L'autopsie a démontré que le jeune homme de Saint-Simon, dans le Bas- Saint-Laurent, serait mort à la suite de la rupture d'une artère principale reliée au cerveau.
«Aujourd'hui, bien des enfants se servent de leurs poings dès que quelque chose ne fait pas leur bonheur, même si ça peut tuer, ajoute-t-elle. Il va falloir qu'il y ait des conséquences plus sévères pour que les jeunes y pensent à deux fois avant d'avoir recours à la brutalité.»
Même son de cloche chez le grand-père de la victime.
«Il y a trop de violence. Il me semble que c'est pire que c'était», lance d'entrée de jeu Napoléon Théberge.
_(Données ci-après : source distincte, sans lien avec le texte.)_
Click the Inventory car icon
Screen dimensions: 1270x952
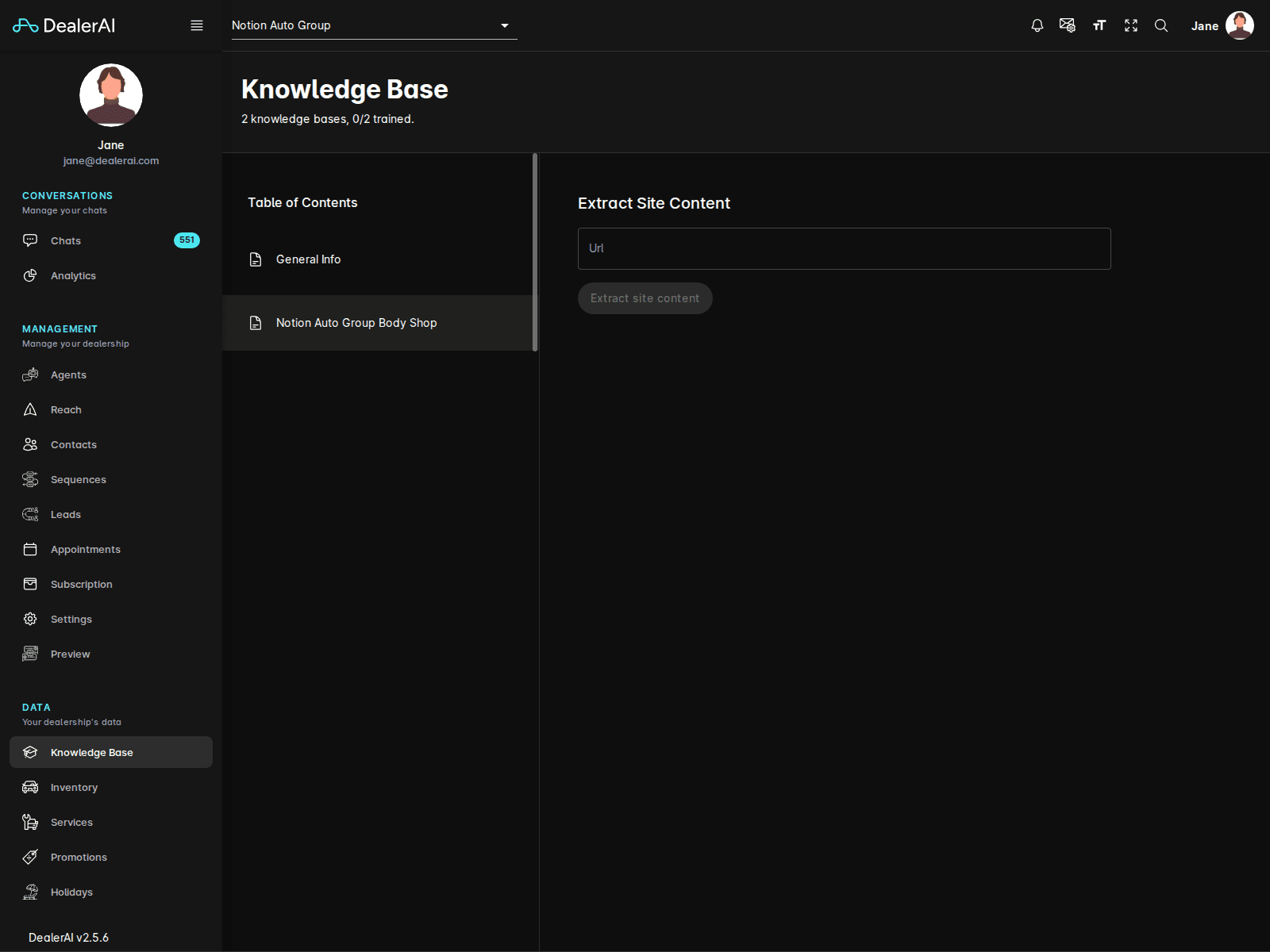pos(29,787)
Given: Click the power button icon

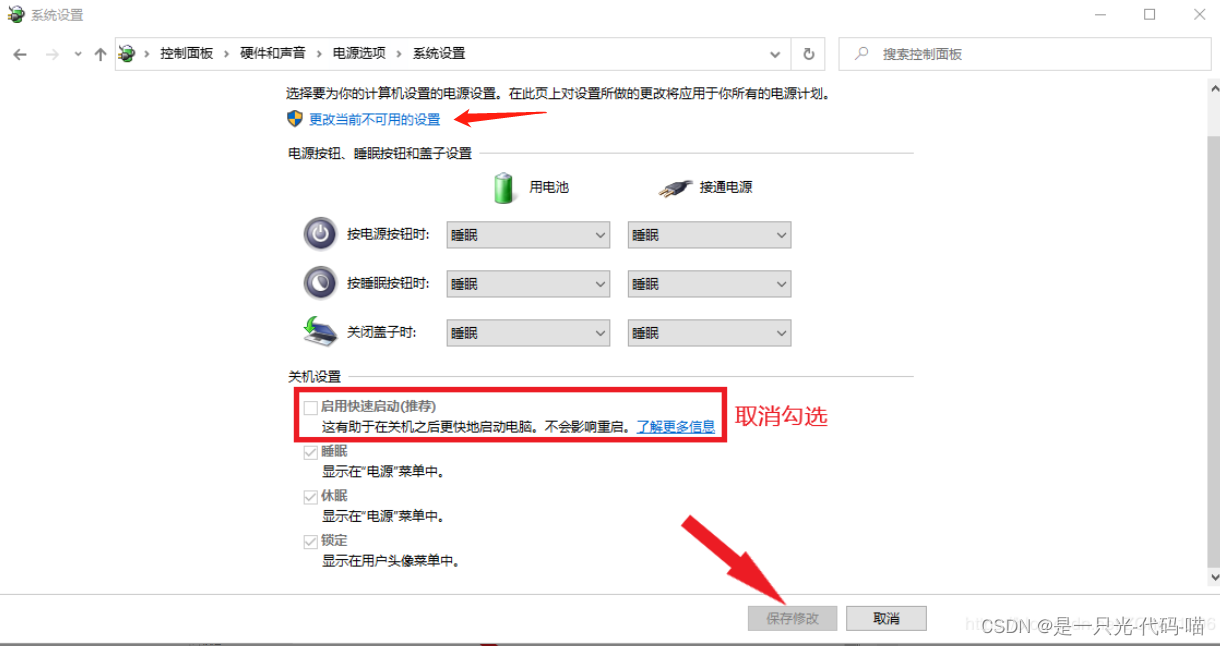Looking at the screenshot, I should [320, 234].
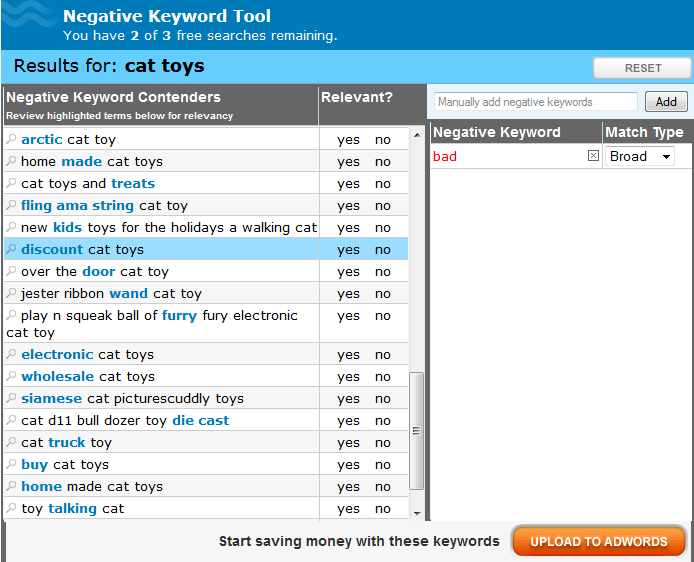Screen dimensions: 694x562
Task: Click search icon beside wholesale cat toys
Action: point(12,377)
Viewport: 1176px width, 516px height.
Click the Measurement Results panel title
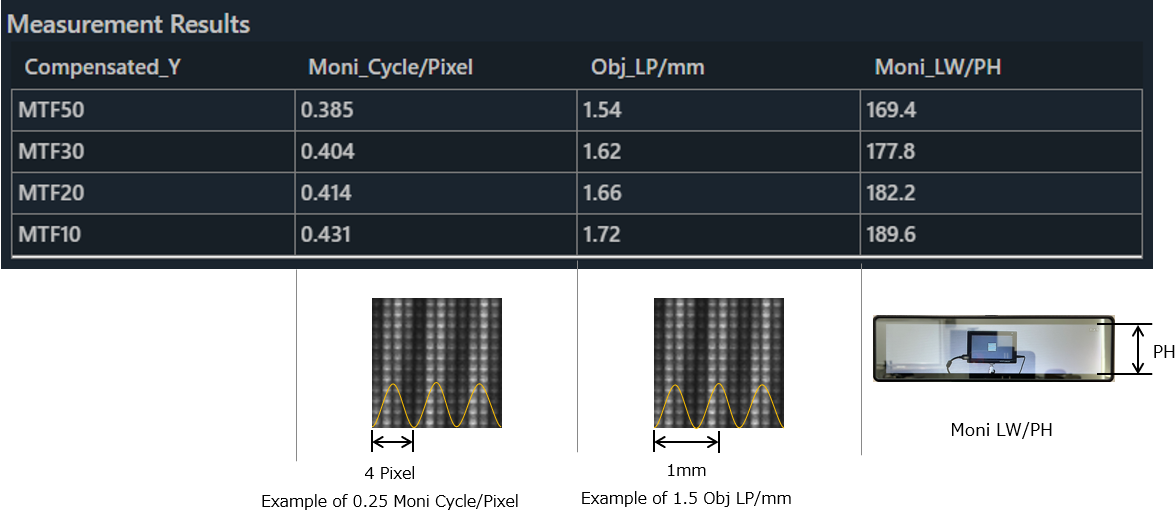pyautogui.click(x=128, y=24)
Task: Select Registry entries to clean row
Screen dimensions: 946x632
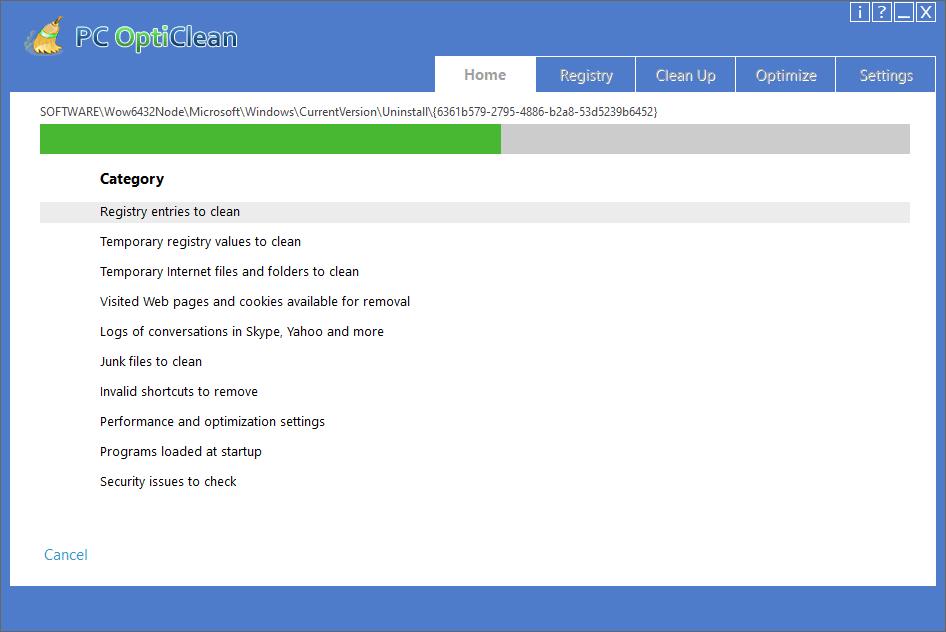Action: 170,212
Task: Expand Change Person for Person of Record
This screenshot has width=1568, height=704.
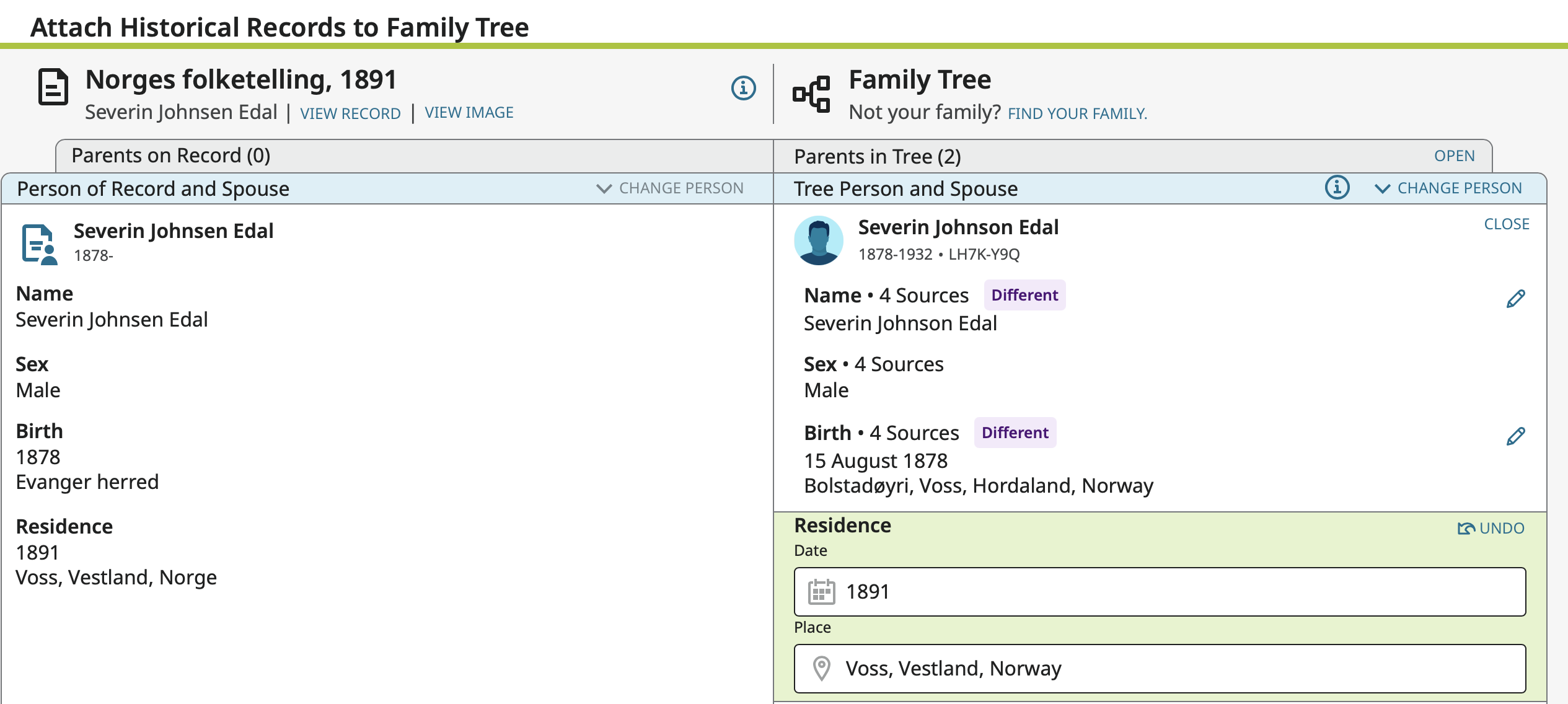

«On ne doit pas se battre. C'est simple. Je ne peux pas croire que mon petit-fils soit mort si jeune et que ça n'ait pas fait réfléchir les gens, ajoute-t-il. C'est arrivé une deuxième fois. J'espère que les amis de ces enfants-là vont y penser. S'il y a un petit pourcentage de jeunes qui y réfléchissent, ils ne seront pas morts pour rien.» La mère de Jean-Benoit conseille à la famille de la victime de Saint-Eustache d'accepter toute l'aide qui lui sera offerte.
«C'est tellement dur à traverser! Il faut y aller, ça fait du bien», dit-elle.